= Source text =
But if you control the entire entertainment and delivery vertical for a population that has only one choice in delivery, then there is no need to be in touch with your customer. Remember ATT? "We're the phone company, we don't have to care."

Re:Let it happen (0)

Anonymous Coward | more than 3 years ago | (#32644684)

Exactly. The more out of touch they are with customers, the more customers fail.

Re:Let it happen (1)

jgagnon (1663075) | more than 3 years ago | (#32644714)

Until a vocal majority of people stand up to oppose mega corporations they will continue to exist and thrive. The only way, or so it seems at least, to motivate people into action is putting them into a position of desperation. The sooner that happens the better.

Re:Let it happen (0)

Anonymous Coward | more than 3 years ago | (#32644950)

so you want to artificially exaggerate the negative consequences in order to coerce people to your way of thinking, and you see this as a benefit?

save me from people who are trying to save me from myself. there is nothing more evil in the universe.

= Using the information =
a) In the comment thread, which company does the first comment ask readers to remember?
b) Reproduce the comment thread from "Until a vocal" up to and including "happens the better.", substituting "large companies" for "mega corporations".

(Stored rows)
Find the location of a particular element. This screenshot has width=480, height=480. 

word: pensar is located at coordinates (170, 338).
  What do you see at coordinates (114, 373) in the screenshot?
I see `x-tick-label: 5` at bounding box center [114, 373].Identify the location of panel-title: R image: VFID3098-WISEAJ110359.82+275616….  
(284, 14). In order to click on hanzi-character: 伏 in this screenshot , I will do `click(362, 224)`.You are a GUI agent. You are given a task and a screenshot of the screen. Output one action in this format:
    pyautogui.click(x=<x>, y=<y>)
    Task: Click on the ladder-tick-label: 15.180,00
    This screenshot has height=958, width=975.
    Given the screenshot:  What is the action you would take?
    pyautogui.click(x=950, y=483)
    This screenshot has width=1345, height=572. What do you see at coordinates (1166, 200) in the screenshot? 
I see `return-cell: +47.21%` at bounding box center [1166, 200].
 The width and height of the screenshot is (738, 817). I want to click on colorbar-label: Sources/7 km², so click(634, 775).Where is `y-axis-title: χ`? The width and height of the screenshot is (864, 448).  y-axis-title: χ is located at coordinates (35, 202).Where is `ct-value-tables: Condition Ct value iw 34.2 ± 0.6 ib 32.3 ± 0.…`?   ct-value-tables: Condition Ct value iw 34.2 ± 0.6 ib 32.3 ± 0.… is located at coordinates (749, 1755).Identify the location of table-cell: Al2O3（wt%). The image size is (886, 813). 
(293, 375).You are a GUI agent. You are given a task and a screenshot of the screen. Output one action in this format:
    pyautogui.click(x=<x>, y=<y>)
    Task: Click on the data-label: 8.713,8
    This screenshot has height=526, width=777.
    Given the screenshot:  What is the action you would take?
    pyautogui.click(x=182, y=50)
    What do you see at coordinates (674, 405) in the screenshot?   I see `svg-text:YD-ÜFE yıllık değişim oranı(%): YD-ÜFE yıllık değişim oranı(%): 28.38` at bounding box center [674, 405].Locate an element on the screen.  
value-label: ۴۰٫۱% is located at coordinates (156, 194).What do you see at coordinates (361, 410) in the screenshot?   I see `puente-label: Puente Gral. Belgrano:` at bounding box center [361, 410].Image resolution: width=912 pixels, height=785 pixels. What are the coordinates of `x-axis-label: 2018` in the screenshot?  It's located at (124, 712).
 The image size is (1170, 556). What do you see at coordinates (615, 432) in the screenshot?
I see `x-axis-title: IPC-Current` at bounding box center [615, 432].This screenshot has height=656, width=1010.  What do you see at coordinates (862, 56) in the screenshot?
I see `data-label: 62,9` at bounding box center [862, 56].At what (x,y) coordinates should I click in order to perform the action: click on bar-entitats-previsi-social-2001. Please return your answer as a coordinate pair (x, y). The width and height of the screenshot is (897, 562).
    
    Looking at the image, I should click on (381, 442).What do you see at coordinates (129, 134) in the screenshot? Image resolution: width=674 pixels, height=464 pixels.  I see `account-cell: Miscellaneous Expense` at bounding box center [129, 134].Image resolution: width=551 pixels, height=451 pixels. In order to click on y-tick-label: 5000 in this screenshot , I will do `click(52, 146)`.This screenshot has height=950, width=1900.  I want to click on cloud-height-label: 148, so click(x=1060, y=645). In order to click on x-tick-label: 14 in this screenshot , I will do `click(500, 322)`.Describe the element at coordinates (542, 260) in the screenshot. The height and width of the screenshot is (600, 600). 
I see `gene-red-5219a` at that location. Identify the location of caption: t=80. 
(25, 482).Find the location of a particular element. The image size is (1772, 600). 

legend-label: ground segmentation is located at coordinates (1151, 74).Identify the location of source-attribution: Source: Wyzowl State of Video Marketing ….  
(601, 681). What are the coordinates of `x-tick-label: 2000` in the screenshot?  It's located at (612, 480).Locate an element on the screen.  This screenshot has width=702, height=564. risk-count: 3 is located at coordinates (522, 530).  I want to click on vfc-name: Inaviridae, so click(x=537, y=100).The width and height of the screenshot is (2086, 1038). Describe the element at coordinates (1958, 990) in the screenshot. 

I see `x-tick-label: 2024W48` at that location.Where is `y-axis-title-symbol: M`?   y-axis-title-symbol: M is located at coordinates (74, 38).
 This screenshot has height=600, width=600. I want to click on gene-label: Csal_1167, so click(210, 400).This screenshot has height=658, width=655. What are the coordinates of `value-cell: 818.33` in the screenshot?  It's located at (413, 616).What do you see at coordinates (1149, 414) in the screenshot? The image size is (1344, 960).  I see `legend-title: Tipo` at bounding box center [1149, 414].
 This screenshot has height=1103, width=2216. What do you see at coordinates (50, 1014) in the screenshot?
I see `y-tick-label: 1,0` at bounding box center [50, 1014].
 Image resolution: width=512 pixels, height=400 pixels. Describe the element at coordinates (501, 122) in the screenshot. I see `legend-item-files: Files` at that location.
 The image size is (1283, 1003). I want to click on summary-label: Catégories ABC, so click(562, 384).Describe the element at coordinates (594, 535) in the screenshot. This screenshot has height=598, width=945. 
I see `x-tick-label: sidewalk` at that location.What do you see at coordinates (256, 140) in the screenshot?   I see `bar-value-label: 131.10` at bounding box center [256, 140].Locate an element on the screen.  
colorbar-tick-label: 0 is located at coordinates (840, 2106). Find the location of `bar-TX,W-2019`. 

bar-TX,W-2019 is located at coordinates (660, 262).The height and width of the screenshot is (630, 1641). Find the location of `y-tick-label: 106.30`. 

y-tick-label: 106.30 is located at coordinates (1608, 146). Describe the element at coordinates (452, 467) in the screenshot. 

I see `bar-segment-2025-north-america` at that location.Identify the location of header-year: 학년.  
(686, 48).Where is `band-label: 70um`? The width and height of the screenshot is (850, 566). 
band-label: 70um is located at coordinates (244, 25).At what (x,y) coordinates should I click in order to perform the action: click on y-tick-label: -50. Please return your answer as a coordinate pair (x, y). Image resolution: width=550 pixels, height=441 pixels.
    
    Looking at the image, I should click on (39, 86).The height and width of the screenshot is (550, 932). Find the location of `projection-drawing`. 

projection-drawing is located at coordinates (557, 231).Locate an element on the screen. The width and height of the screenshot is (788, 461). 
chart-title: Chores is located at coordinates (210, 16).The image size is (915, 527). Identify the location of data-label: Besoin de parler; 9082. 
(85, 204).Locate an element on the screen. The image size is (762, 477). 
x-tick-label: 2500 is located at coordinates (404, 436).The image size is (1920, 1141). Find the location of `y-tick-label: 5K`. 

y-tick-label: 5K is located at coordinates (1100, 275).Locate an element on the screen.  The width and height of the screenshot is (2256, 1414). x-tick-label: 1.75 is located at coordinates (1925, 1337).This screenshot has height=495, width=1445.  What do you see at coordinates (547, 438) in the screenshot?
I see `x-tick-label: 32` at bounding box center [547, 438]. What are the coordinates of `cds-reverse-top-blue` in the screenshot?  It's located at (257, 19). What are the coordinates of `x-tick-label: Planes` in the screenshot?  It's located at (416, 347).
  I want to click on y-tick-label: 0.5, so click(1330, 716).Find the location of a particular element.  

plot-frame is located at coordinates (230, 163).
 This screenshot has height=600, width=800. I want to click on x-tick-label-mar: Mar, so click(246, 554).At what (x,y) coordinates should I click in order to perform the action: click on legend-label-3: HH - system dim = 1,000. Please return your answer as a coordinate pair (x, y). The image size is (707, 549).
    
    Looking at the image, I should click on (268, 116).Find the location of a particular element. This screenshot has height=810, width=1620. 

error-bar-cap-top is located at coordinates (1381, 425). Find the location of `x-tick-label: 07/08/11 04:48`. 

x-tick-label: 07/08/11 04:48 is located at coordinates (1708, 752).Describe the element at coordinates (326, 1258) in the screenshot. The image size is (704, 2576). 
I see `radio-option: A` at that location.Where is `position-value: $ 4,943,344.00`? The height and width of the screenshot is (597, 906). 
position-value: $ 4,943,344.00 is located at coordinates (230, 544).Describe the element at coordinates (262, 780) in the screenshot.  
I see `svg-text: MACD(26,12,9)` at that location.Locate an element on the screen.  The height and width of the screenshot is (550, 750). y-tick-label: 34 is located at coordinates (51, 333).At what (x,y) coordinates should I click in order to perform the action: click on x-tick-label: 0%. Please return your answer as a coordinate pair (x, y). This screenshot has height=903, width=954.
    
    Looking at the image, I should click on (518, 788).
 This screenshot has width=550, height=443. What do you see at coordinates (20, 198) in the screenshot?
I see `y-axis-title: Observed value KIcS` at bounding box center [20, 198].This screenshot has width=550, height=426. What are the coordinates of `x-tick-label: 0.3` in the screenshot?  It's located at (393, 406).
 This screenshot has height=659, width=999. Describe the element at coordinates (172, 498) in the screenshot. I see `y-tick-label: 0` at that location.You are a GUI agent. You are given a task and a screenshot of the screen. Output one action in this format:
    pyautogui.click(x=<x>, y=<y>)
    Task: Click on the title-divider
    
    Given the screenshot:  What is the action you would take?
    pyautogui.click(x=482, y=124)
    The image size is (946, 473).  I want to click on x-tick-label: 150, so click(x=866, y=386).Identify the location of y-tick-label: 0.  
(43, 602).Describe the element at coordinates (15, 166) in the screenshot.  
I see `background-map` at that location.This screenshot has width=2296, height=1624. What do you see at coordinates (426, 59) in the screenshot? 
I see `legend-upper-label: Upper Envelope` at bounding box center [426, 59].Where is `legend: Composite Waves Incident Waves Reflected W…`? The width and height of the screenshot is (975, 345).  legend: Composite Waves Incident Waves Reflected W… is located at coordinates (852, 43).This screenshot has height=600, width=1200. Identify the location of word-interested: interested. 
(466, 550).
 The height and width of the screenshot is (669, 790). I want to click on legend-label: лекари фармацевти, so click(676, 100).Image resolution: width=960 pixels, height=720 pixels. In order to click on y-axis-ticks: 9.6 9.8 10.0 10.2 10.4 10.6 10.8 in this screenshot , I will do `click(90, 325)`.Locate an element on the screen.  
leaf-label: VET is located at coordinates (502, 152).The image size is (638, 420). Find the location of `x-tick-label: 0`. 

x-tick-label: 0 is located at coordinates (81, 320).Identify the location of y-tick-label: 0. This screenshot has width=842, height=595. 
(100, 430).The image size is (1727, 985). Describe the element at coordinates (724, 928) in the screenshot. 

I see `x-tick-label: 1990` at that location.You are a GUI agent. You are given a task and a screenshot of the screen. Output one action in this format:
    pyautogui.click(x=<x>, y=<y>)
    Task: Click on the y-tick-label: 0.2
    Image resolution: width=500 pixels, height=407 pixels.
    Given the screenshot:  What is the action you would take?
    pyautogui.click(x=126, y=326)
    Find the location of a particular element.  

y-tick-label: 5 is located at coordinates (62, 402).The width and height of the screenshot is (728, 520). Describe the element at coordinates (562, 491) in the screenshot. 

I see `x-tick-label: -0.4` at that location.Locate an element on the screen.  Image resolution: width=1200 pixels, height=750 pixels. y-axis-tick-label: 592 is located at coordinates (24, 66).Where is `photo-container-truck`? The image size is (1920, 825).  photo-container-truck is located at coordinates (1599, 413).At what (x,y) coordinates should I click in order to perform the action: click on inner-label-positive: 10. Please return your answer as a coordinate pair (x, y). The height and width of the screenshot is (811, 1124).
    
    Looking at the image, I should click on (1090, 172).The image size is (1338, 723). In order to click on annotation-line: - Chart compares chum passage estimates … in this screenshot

= Per-task answers =
a) ATT

b)
Until a vocal majority of people stand up to oppose large companies they will continue to exist and thrive. The only way, or so it seems at least, to motivate people into action is putting them into a position of desperation. The sooner that happens the better.